Właśnie dzwoniła do mnie mama Łukaszka - p. Jadwiga. Kołderka i podusia dotarły na miejsce i się bardzo podobają.
podziękowania dla wszystkich cioć kołderkowych za włożony trud i czas do stworzenia tak pięknych haftów
Łukaszek jeszcze nie mówi, ale pierwsze co zrobił to przytulił mocno kołderkę, położył się na niej i głaskał kolorowe hafciki.
Łukaszek od 2 miesięcy ma braciszka - Mateuszka - dla którego wysłałyśmy kolorową poduszeczkę.
Łukaszek jeździ codziennie na rehabilitację. Ostatnio bardziej chorował, ale na szczęśćie jest już lepiej.
Mama nie mogła wyrazić podziwu i znaleźć słów aby nam podziękować za to co robimy dla dzieci.
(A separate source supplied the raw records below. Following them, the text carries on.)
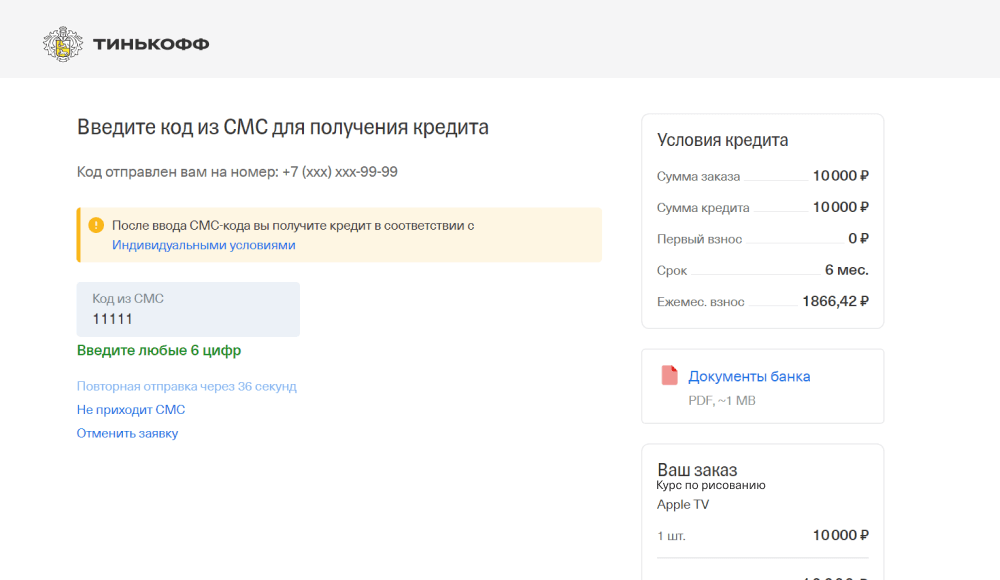Click the Apple TV order item
Screen dimensions: 1000x580
pyautogui.click(x=682, y=504)
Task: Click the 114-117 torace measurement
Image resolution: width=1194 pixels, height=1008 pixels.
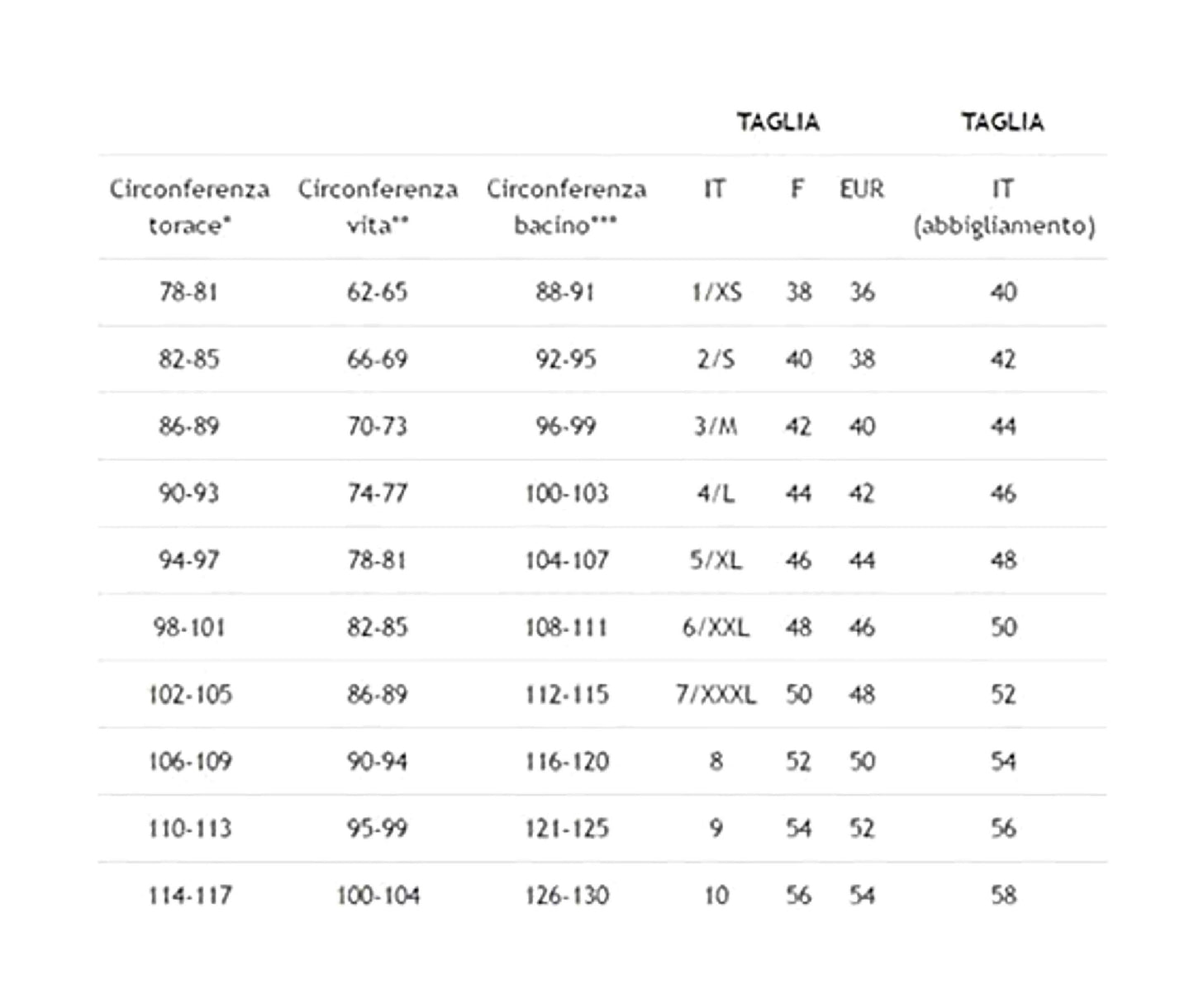Action: [190, 895]
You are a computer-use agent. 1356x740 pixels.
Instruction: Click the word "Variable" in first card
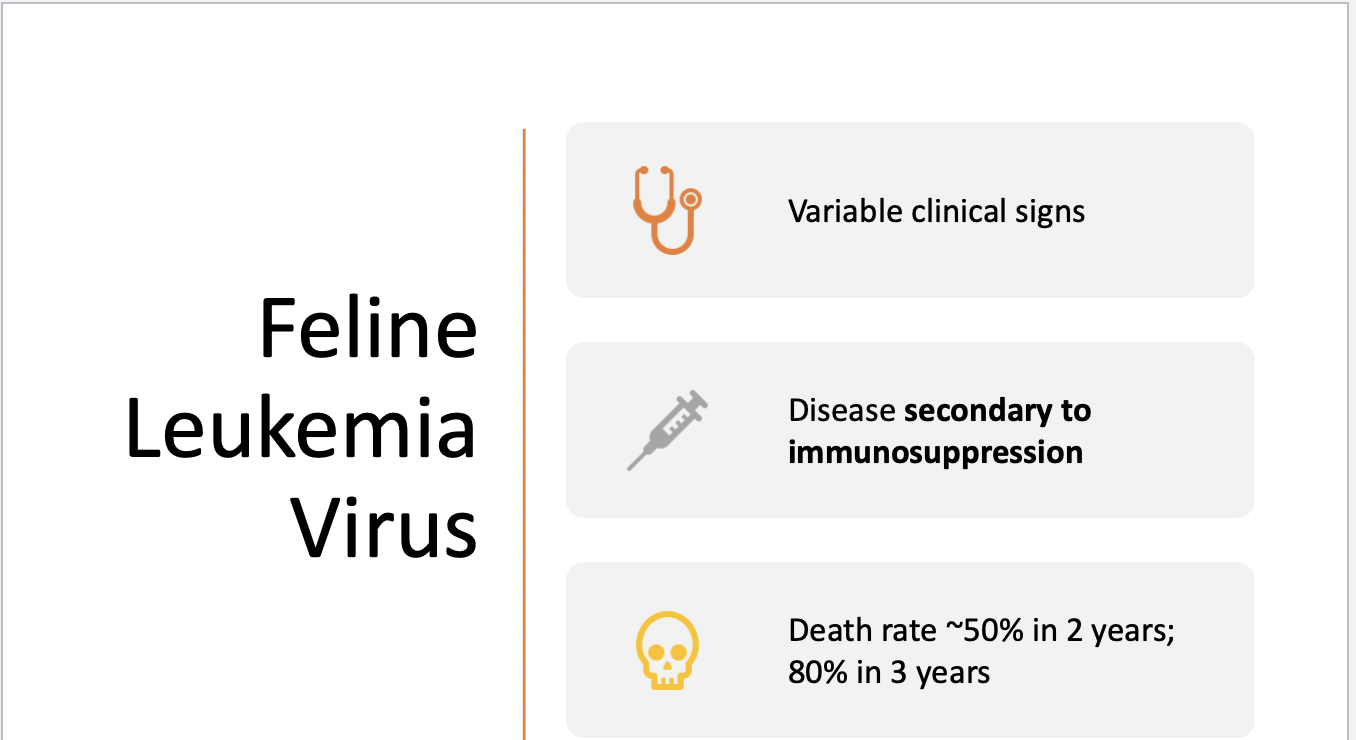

Powiedziała, że to co robimy jest piękne i ze szczerego serca ofiarowane. Dzieci od razu lgną do kołderki bo jest naładowana dobrą energią.
P. Jadwiga jak będzie miała dostęp do komputera to prześle nam zdięcia chłopców.
...jeszcze słyszę tę radość, ale emocje...
NASZ PROJEKT KOŁDERKOWY JEST WSPANIAŁY!!
Takie telefony od szczęśliwych rodziców i dzieci tylko bardziej przekonują nas w tym, że to co robimy ma sens, cieszy innych i warto to robić dalej!!